Açıkçası bu filmdeki çıkış noktam; kızım. Benim de sekiz yaşında bir kızım var. Onun da her çocuk gibi parkta oynama tutkusu var. Her ailenin bir çiçeği vardır; o da çocuktur. Olmayanlara da sorulur; "Siz ne zaman yapacaksınız" diye. Bu baskı da bana böyle bir film çekmeme zemin hazırladı. Ne yazık ki muhafazakar toplumlarda; hem kadının, hem de erkeğin bazı gerçekleri saklama durumu oluyor. Büyük şehirlerde bu biraz kırılsa da, küçük yerlerde hâlâ yaşanıyor. Kısırlığını, defo olarak gördüğü bu sorununu gizliyor pek çok insan... Ben de böyle bir aile yapısını anlatmak istedim. Ama yalnız kadının değil, erkeğin de mağduriyetini anlatıyoruz.
KADIN HİKAYESİ ÇEKMEK BİR DURUŞTUR
Erkek gözüyle, kadın dünyasını aktarmayı nasıl başardınız?
Aslında hikayeyi eşimle beraber yazdık. Kadın bakışını yaratmamda onun da etkisi var. Ben kadın endeksli hikayeler üretmeyi seviyorum. Maalesef günümüzde ataerkil bir sanat yapısı var! Aslında bu durum tüm dünyada da böyle! Kadın karakter üzerinden film yapmak zordur, pek tercih edilmez. Dolayısıyla 'Can'ın kendi içinde, yenilikçi bir duruşu var. Ben kadınlar üzerinden yürümeyi, bunu da dramla anlatmayı seviyorum. Erkeğin yaşantısını en çok belirleyen kişinin kadın olduğunu düşünüyorum. Son sözü hep biz erkekler söylüyoruz; "Peki karıcığım" diyerek.
Öyle misiniz siz de?
Öyleyiz tabii. Bunun gizlenecek bir yanı yok! (Gülüyor)
"SİZDE ÇOCUK EDİNMEK ZOR MU?"
ABD'de filmi izleyenler en çok neyi sorguladı?

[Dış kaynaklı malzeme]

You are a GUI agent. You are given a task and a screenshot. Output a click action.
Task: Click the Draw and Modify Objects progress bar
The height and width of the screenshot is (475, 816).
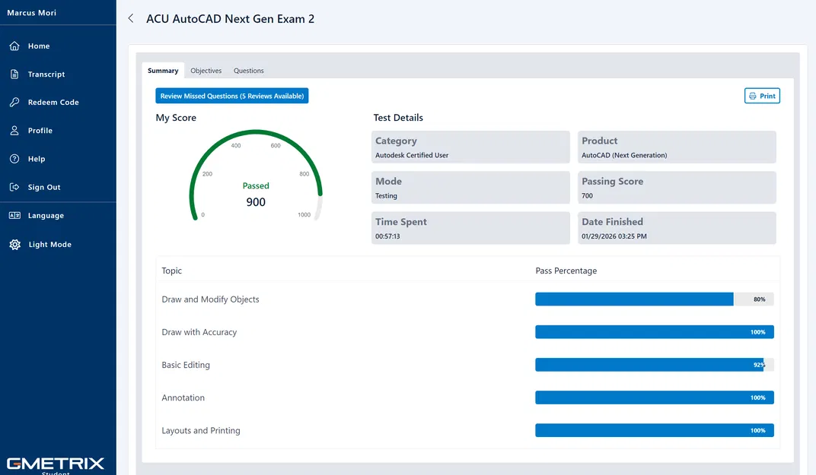click(x=654, y=299)
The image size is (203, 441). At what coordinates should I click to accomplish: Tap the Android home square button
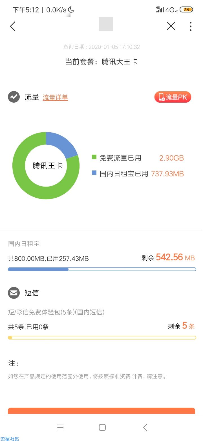(102, 427)
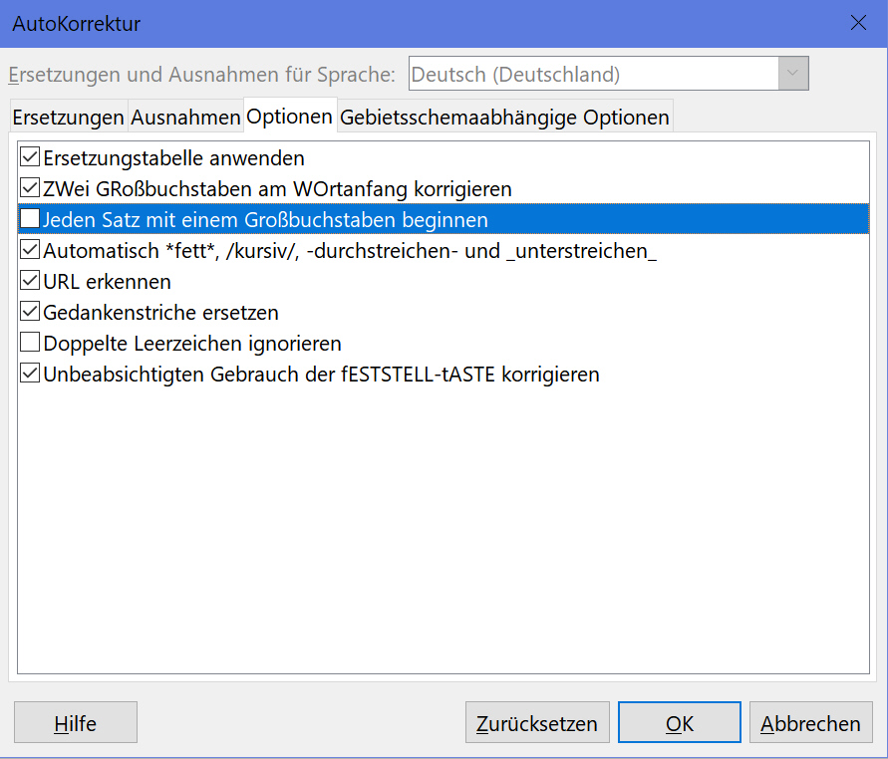Click Abbrechen to cancel
888x759 pixels.
point(810,723)
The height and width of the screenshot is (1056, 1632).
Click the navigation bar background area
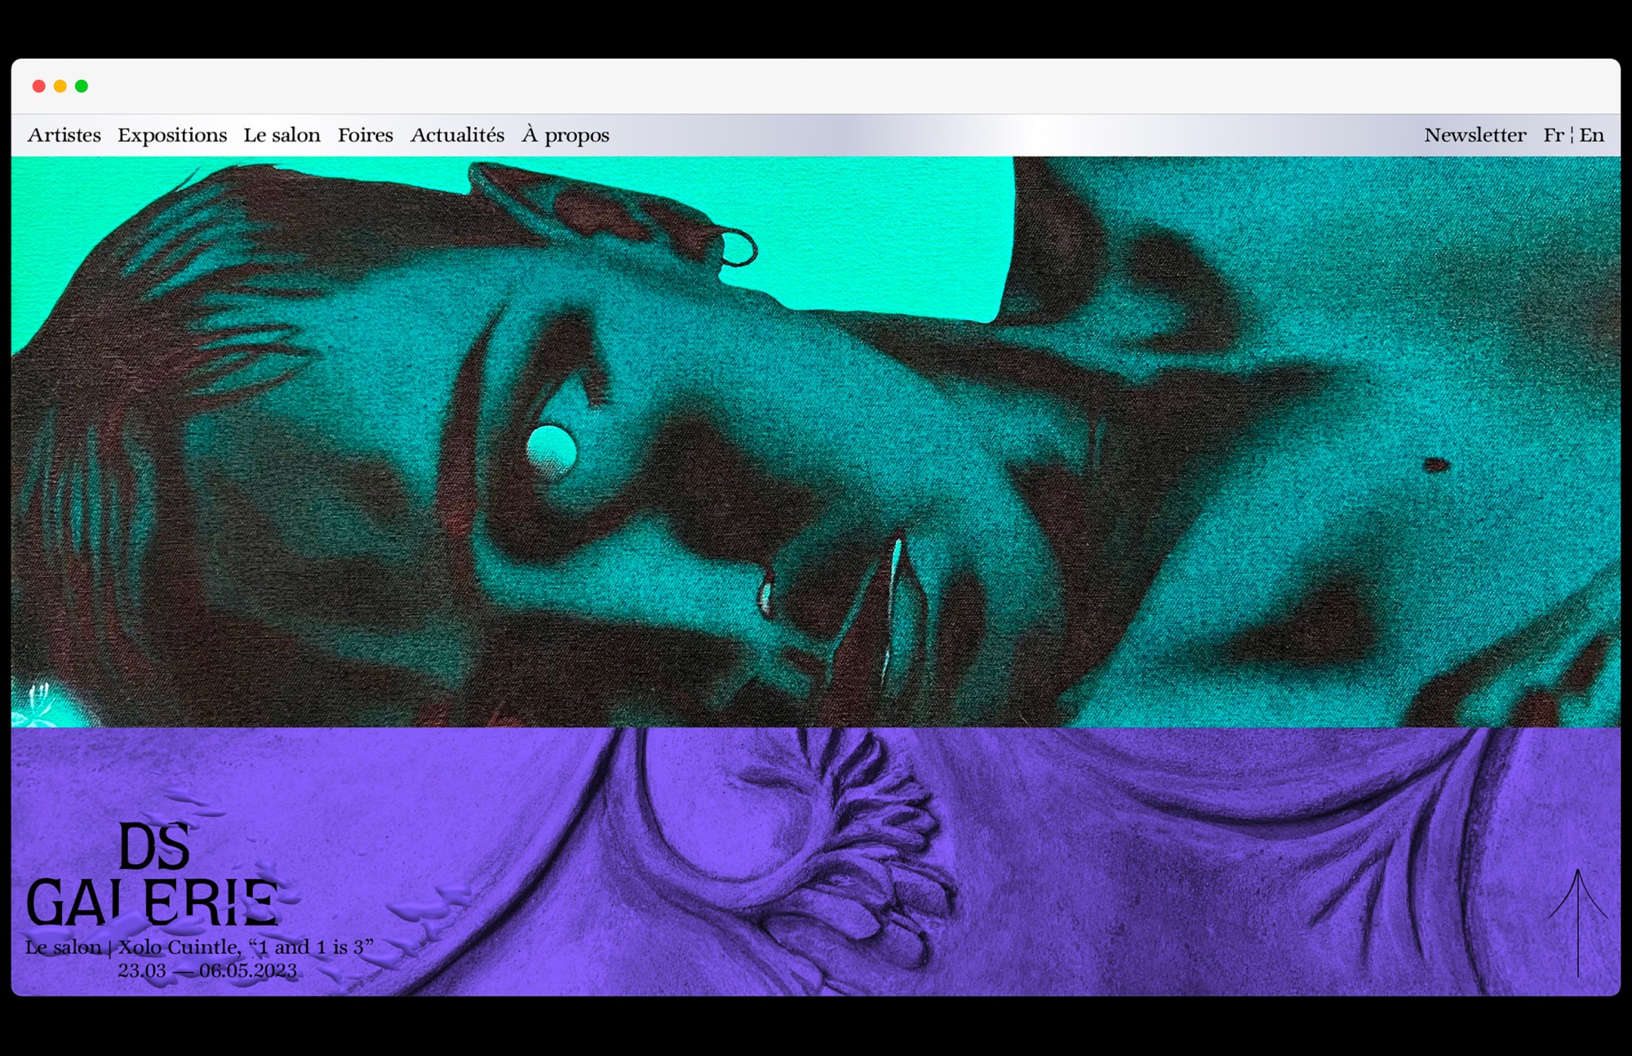tap(979, 135)
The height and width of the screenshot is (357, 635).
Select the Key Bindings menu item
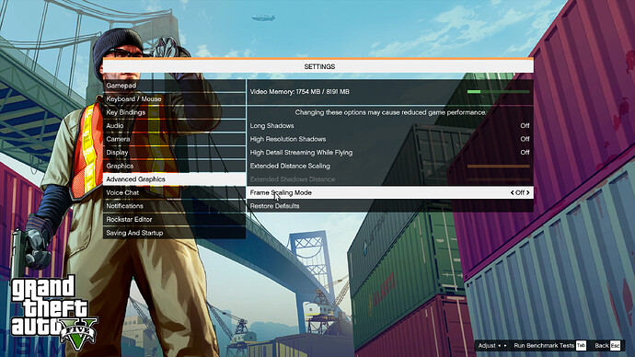pos(174,112)
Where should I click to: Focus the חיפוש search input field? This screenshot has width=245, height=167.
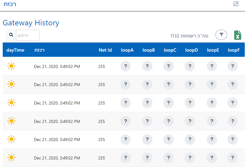tap(27, 35)
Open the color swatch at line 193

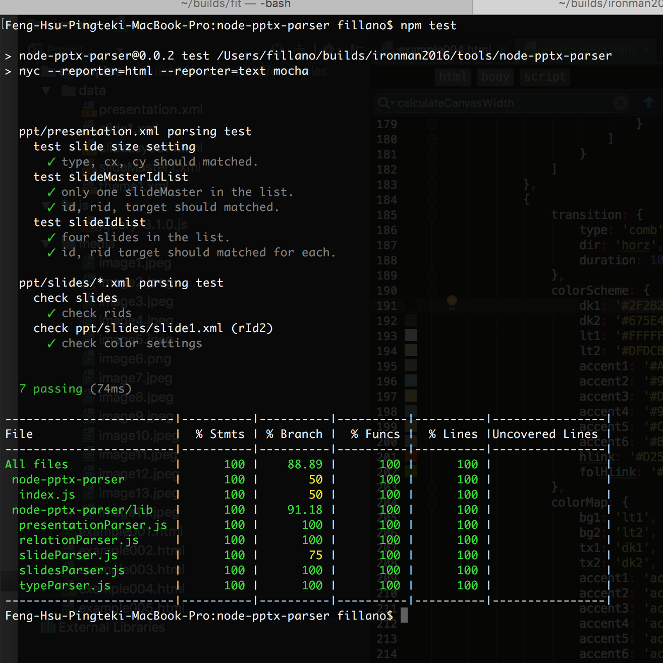[411, 335]
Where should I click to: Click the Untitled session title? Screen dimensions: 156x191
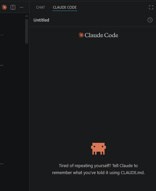(x=41, y=20)
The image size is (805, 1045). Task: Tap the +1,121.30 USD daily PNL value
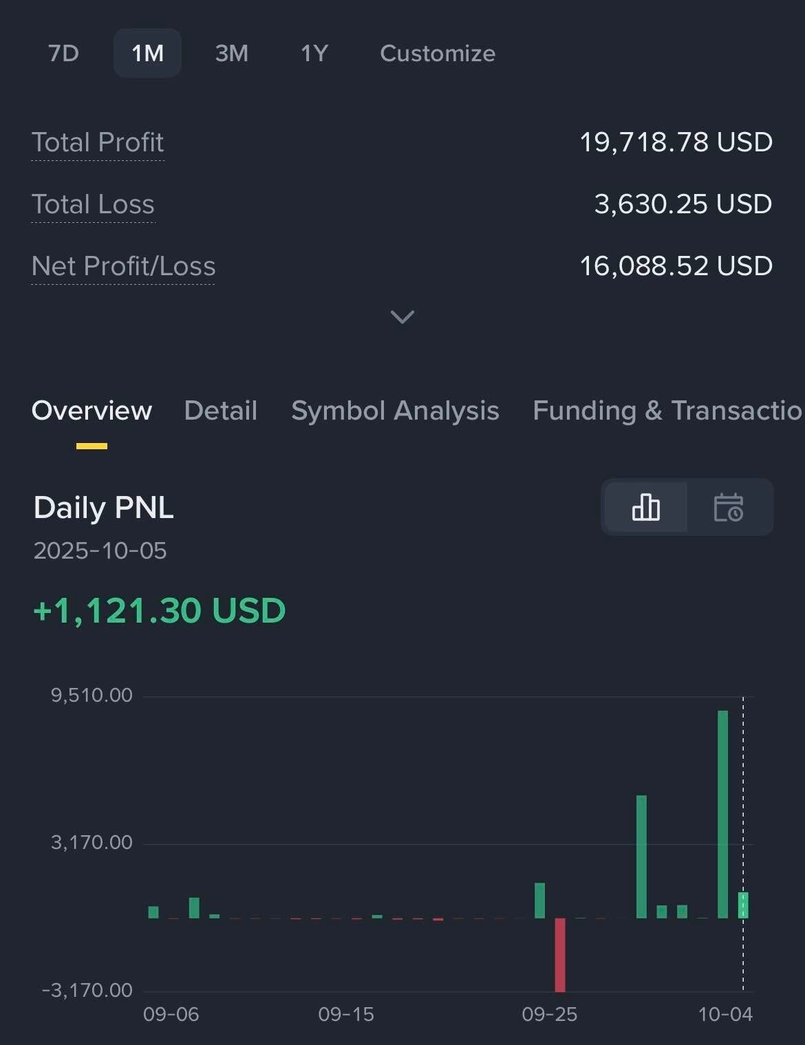click(160, 611)
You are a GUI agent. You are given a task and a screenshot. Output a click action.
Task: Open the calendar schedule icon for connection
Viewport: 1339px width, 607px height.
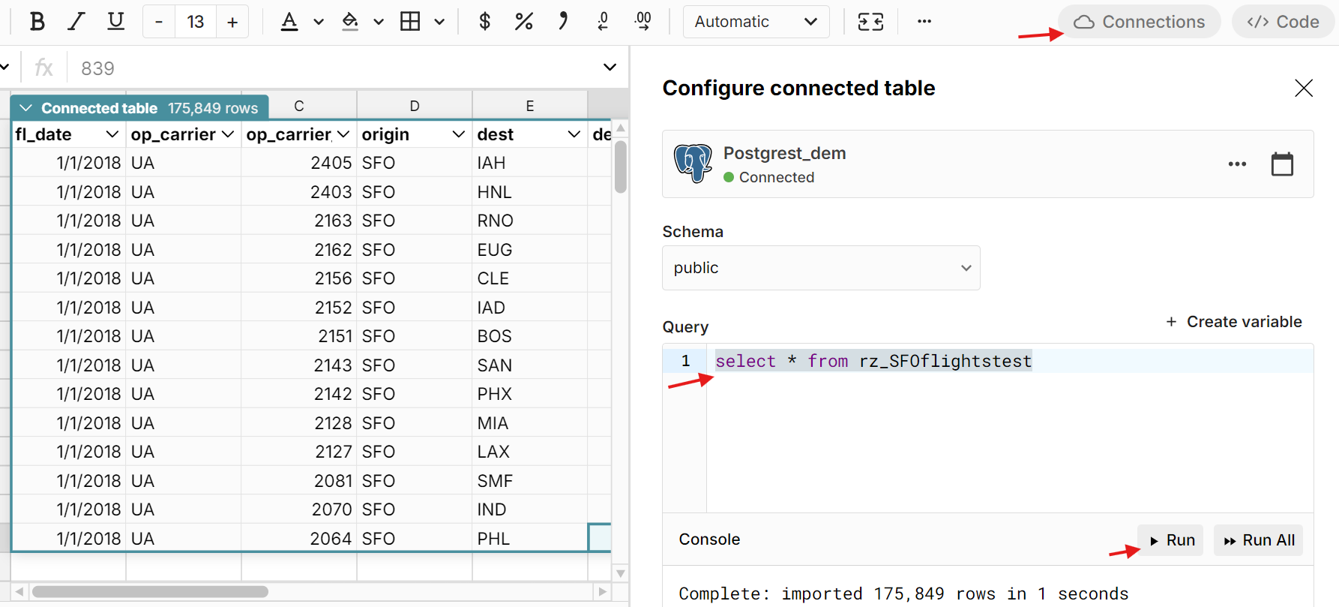[x=1282, y=164]
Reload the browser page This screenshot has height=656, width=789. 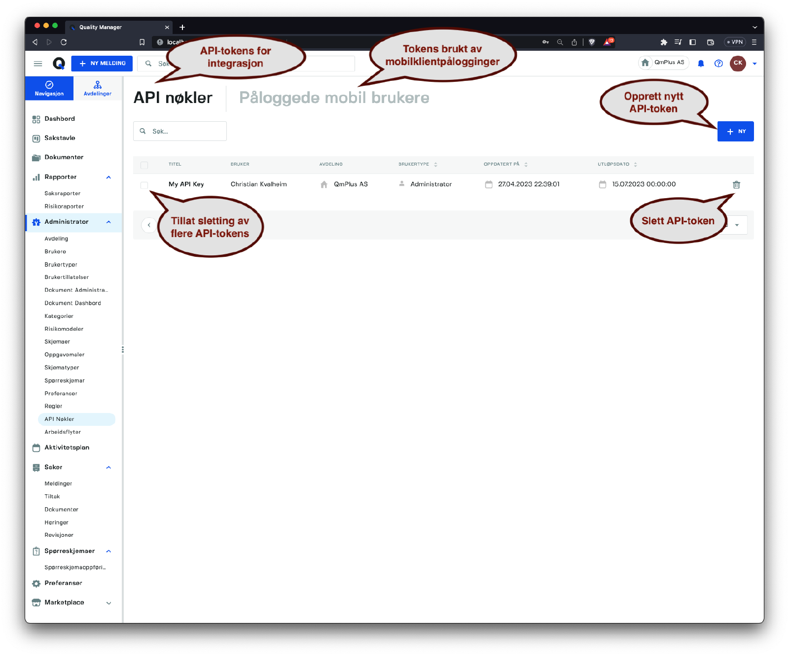[x=64, y=42]
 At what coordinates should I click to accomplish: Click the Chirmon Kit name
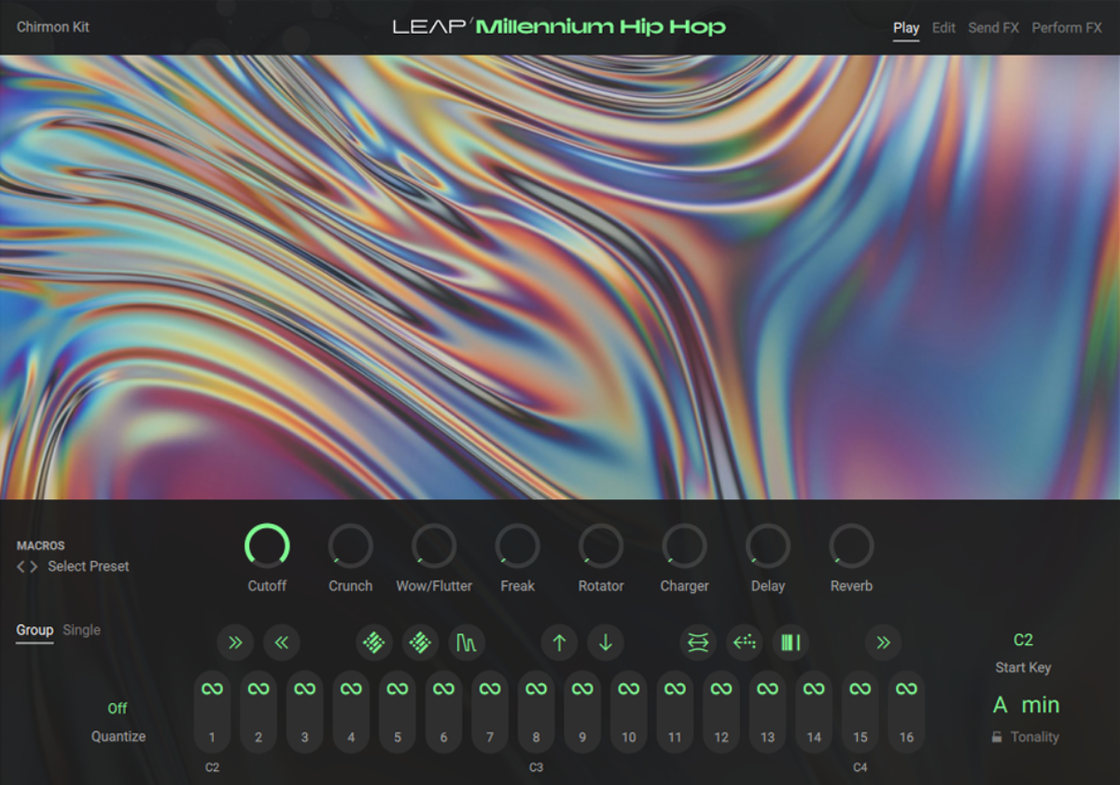click(x=53, y=27)
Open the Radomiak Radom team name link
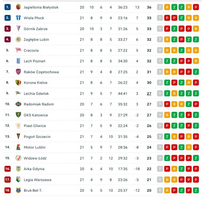This screenshot has height=197, width=205. tap(39, 104)
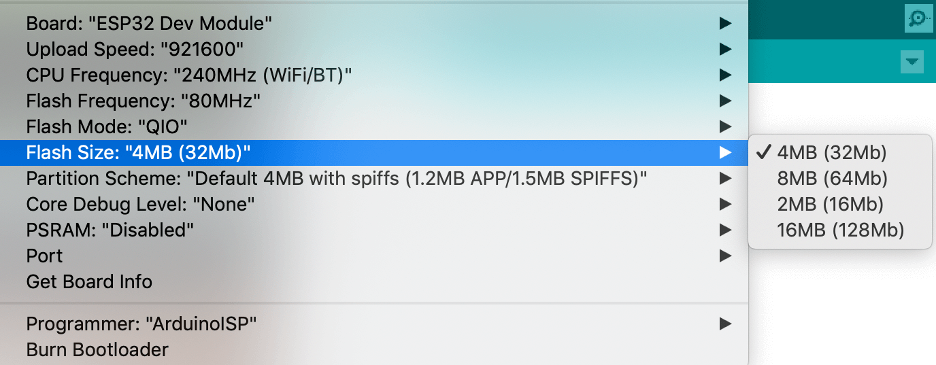Select the checked 4MB (32Mb) flash size
The height and width of the screenshot is (365, 936).
point(832,152)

Ülkemizdeki aile yapısını irdeleyen sorular geldi. "Türkiye'de çocuk edinme prosedürü böyle zor mu?" diye sordular. Böyle bir durumun olmadığını, bunun ekstrem bir örnek olduğunu söyledik. Sonuçta Türkiye'de her köşede çocuk satan biri yok! "Zorda kalındığında, en az sizdeki kadar illegal yollar var" dedik.